Evolution: Branches on the Tree

The phrase "family bush" doesn't trip off the tongue the way "family tree" does, but anyone talking about human origins had better get used to it. For years scientists have known that the simple linear model in which one ancestor evolved into another is a myth. Starting 4 million years ago, half a dozen species of Australopithecus lived in Africa at the same time. Experts thought that once the Homo lineage debuted 2.5 million years ago in East Africa with Homo habilis, things settled down, with habilis evolving into Homo erectus, who evolved into Homo sapiens—us. But two fossils discovered in Kenya in 2000 (it takes scientists years to figure out what fossils mean) suggest evolution was a lot messier than that.

One fossil, found just east of Kenya's Lake Turkana, is the upper jaw of a habilis from 1.44 million years ago.
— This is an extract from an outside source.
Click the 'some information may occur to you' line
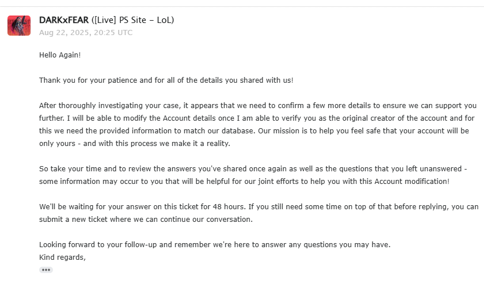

This species was thought to have gone extinct about 1.6 million years ago. The other find, from the same site, is an erectus skull from 1.55 million years ago. The more recent date for habilis shows that he and erectus were contemporaries for half a million years, until 1.4 million years ago, when habilis died out. That long period of coexistence "makes it unlikely that Homo erectus evolved from Homo habilis," says Meave Leakey, coauthor of the paper announcing the discovery in the journal Nature. Instead, evolution took a "let 1,000 flowers bloom" approach—see which species survives and thrives. "It underlines the diversity in the human-evolution story, with experimentation in what the genus Homo should be like," says paleoanthropologist Ian Tattersall, of the American Museum of Natural History in New York, who was not involved in the find. The result is the human family bush, with numerous branches at every point in time.

There is no evidence about how, or even whether, erectus and habilis interacted. Each probably had his own diet and way of living. The teeth and jaws in habilis are larger, suggesting habilis ate tougher food, such as vegetation, while erectus ate more meat. Habilis was the first of our ancestors to have a brain bigger than a chimp's and the first toolmaker. But erectus was the first to have an asymmetric brain, which enables cognitive specialization and therefore complexity, perhaps giving him an evolutionary edge.

As often happens in the science of human evolution, other researchers are not sure the discoverers got it right. Tattersall, for instance, questions whether the specimens are indeed a habilis and an erectus. Neither "looks anything like" the specimen that defines the species, he says: "It doesn't look like erectus as we know him. It might be a new, as-yet-unnamed species." The discoverers are sticking by their ID.

The presence of numerous Homo species, whoever they were, would still mean many human ancestors living simultaneously. That leads to the real puzzle. If throughout human evolution several species of ancestors lived at the same time, why is Homo sapiens the one and only species of human on the planet today?